(Records excerpted from a collection)
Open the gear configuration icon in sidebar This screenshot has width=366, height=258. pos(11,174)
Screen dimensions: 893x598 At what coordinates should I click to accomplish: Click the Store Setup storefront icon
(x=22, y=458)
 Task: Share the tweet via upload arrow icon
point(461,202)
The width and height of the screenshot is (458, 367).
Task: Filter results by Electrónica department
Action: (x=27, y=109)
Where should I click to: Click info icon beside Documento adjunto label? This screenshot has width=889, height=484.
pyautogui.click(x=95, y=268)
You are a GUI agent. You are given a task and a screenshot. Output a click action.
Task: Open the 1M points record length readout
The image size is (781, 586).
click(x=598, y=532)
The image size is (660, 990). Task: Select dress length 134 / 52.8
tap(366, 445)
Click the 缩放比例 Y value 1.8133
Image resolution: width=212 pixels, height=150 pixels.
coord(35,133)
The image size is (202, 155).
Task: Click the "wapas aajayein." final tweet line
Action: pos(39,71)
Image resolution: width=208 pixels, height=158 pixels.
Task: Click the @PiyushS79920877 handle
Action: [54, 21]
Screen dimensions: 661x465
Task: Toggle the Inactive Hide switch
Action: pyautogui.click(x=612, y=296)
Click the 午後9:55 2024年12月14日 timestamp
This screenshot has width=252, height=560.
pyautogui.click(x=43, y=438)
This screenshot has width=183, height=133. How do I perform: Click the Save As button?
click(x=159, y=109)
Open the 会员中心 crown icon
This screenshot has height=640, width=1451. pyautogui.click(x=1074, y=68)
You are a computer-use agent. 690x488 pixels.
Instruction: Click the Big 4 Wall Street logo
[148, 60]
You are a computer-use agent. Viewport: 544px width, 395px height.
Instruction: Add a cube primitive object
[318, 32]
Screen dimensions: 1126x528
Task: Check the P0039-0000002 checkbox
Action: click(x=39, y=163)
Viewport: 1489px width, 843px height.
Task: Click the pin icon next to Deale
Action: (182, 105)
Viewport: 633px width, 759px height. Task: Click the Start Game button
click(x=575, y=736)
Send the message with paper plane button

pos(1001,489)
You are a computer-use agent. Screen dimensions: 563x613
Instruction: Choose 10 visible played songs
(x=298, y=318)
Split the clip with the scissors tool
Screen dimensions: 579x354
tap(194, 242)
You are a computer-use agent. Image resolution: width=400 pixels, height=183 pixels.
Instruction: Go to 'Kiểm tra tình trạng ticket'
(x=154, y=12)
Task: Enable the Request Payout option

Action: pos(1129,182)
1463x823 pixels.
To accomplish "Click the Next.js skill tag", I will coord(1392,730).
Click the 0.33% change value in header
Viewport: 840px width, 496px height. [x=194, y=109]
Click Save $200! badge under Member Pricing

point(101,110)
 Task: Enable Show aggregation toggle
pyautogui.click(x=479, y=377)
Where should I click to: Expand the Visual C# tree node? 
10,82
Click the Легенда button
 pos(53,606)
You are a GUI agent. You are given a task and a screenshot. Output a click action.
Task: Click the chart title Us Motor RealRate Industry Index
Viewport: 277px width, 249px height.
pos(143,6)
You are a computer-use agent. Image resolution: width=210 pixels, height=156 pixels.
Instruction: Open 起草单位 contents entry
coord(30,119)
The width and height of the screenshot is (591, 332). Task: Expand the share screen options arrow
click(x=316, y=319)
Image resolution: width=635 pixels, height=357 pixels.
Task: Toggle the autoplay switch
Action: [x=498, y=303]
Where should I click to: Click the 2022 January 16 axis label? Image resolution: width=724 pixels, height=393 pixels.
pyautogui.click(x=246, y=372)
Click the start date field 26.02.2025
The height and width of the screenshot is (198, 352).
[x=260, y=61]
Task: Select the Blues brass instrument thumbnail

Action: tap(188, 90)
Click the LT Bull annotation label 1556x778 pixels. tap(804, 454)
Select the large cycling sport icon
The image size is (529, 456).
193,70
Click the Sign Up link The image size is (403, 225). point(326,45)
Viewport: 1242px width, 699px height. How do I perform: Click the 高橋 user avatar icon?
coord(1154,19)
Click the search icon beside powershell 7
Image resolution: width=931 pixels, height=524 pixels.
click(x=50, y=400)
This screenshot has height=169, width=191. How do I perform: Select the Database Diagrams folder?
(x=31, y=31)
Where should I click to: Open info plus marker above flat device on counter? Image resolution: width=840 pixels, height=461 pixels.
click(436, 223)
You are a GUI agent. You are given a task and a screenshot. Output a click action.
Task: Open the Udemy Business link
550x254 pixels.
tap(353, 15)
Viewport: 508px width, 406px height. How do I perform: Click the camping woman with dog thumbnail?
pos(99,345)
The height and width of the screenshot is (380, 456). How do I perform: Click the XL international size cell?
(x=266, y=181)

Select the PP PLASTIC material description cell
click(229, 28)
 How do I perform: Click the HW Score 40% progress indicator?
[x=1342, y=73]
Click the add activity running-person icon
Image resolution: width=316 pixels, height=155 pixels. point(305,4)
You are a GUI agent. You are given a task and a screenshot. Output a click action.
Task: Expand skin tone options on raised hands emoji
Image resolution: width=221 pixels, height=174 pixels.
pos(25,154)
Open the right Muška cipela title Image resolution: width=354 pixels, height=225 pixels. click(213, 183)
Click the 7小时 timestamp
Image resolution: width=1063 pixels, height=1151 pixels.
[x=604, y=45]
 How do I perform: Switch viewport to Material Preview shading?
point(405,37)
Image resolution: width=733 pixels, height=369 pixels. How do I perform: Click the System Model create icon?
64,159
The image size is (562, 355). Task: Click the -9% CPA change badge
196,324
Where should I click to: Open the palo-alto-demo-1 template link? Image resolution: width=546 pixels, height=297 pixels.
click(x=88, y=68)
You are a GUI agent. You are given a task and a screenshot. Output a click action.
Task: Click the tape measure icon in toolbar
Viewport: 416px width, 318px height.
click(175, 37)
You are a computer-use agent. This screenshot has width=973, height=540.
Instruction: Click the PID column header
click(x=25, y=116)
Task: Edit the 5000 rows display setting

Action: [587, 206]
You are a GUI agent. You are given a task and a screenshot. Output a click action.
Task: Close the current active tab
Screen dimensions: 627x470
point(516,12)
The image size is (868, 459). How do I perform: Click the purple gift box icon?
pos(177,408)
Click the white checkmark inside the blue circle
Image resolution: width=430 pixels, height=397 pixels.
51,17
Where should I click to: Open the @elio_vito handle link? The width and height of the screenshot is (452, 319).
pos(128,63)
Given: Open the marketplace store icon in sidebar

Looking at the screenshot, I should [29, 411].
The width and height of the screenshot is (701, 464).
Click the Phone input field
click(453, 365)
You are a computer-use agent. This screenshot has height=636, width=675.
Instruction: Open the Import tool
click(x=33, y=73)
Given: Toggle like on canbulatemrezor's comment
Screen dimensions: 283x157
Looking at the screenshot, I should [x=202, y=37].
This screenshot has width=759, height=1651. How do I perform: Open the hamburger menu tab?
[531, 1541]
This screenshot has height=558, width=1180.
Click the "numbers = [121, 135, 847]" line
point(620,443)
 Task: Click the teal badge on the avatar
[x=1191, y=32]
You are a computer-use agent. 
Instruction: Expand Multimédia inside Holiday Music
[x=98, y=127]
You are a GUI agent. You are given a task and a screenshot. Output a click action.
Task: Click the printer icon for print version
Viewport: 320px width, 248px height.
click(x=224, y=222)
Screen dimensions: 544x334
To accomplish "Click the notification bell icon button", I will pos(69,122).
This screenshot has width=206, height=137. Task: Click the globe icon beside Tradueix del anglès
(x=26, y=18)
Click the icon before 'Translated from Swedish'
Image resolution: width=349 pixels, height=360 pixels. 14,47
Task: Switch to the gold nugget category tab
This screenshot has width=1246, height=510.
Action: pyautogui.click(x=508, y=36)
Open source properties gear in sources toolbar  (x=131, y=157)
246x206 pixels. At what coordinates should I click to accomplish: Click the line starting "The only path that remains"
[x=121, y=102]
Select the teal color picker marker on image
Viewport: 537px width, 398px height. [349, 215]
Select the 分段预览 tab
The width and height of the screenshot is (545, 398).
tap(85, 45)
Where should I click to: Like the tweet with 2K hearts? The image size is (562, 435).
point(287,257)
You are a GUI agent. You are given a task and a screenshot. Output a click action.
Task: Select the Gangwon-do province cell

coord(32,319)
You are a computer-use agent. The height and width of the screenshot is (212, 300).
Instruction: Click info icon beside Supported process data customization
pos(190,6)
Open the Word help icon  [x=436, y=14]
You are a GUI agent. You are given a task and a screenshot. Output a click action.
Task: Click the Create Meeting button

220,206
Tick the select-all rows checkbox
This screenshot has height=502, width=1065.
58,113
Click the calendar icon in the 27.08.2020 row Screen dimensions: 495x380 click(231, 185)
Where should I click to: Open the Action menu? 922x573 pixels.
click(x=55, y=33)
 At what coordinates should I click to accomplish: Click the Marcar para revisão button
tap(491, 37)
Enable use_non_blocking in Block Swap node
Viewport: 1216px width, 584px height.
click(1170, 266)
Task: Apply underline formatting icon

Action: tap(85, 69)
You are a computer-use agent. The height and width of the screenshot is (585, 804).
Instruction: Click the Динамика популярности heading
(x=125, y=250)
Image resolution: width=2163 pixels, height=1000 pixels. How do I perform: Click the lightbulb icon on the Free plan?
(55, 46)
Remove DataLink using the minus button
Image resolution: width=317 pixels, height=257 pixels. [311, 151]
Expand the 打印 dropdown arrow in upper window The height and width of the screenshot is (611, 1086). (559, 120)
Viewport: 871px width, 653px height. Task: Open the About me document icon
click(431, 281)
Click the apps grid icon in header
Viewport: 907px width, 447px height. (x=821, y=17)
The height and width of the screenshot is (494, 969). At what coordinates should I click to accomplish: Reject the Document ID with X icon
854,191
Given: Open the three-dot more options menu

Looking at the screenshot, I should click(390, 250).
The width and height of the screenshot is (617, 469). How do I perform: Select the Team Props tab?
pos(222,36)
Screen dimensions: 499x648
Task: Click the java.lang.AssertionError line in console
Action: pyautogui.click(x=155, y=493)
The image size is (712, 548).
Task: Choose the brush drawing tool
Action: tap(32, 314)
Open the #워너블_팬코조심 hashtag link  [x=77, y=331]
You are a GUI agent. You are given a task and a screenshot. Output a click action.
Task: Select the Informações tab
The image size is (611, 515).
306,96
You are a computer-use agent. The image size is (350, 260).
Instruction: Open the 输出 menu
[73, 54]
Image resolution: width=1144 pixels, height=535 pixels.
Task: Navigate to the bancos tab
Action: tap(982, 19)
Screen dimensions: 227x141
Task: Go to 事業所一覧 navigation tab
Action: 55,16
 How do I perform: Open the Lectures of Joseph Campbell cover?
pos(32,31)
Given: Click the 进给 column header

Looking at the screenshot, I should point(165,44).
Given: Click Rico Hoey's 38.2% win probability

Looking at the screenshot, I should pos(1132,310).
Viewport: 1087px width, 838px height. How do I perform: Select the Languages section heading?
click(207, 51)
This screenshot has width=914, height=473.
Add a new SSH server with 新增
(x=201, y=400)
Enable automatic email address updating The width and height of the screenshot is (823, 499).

Exercise:
Show all lines above holding the word "title".

Answer for this exercise:
Task: Click the chart title Us Motor RealRate Industry Index
Open the right Muška cipela title Image resolution: width=354 pixels, height=225 pixels. click(213, 183)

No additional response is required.